» **TASK INSTRUCTIONS**:
Below are records to give again exactly; omit each image they contain.

(Items listed in a dataset)

============================================================

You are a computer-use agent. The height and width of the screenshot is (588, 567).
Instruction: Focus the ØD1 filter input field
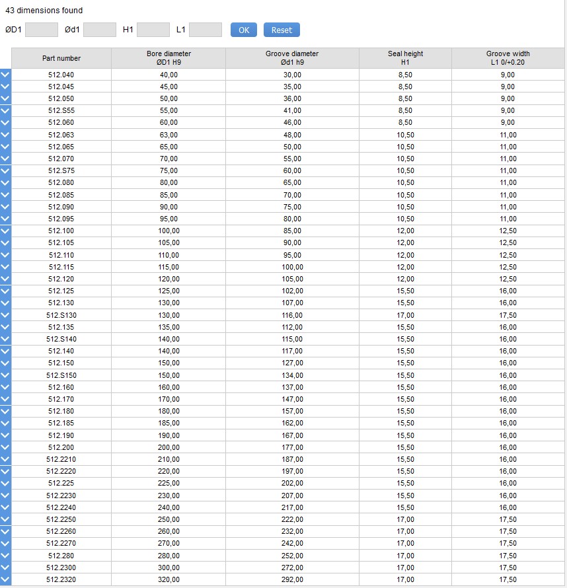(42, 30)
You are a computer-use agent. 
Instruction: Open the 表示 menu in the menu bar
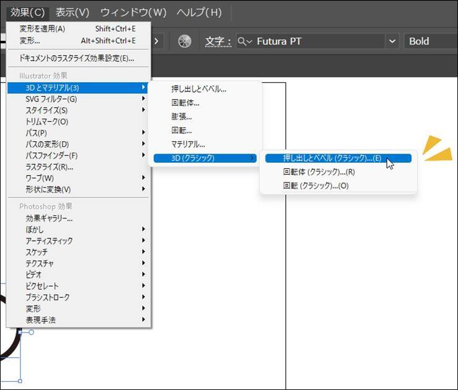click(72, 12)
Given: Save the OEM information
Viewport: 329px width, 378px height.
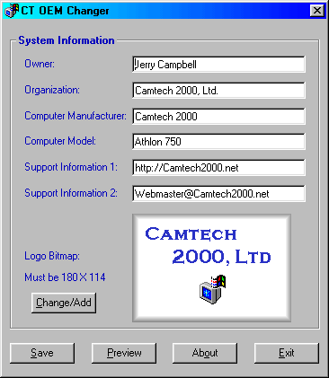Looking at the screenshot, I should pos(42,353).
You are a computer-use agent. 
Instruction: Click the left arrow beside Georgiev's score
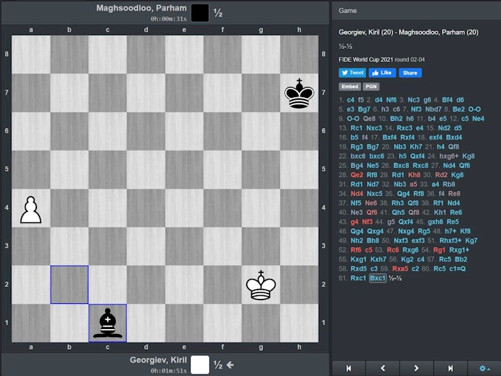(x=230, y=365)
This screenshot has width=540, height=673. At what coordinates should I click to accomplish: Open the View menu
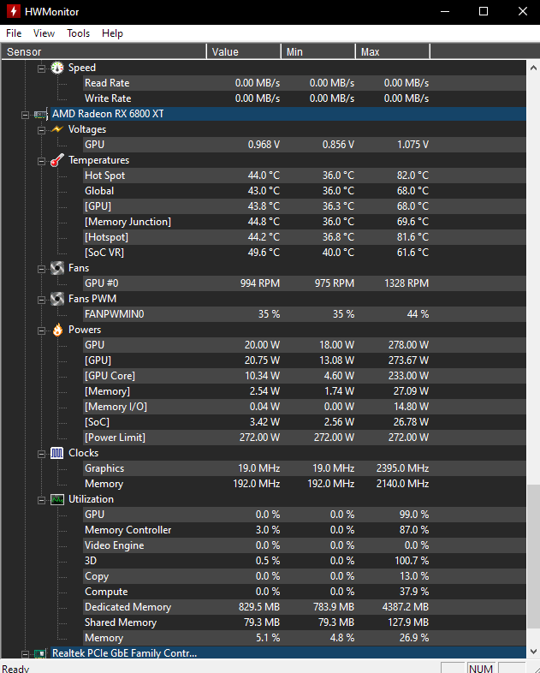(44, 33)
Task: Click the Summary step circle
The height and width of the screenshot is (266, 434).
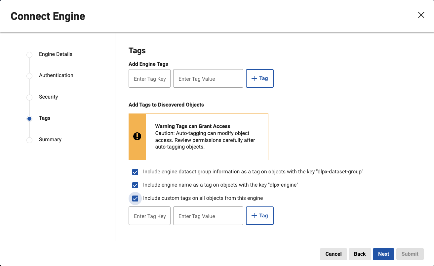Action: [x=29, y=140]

============================================================

» **RESPONSE BELOW**:
You are a computer-use agent. The height and width of the screenshot is (588, 567).
Instruction: Focus the ØD1 filter input field
(42, 30)
You are a computer-use agent. 
Instruction: Open the 表示 menu in the menu bar
click(72, 12)
Given: Save the OEM information
Viewport: 329px width, 378px height.
Looking at the screenshot, I should pos(42,353).
You are a computer-use agent. 
Instruction: Click the left arrow beside Georgiev's score
(x=230, y=365)
This screenshot has width=540, height=673. At what coordinates should I click to accomplish: Open the View menu
(44, 33)
Task: Click the Summary step circle
The height and width of the screenshot is (266, 434).
Action: [x=29, y=140]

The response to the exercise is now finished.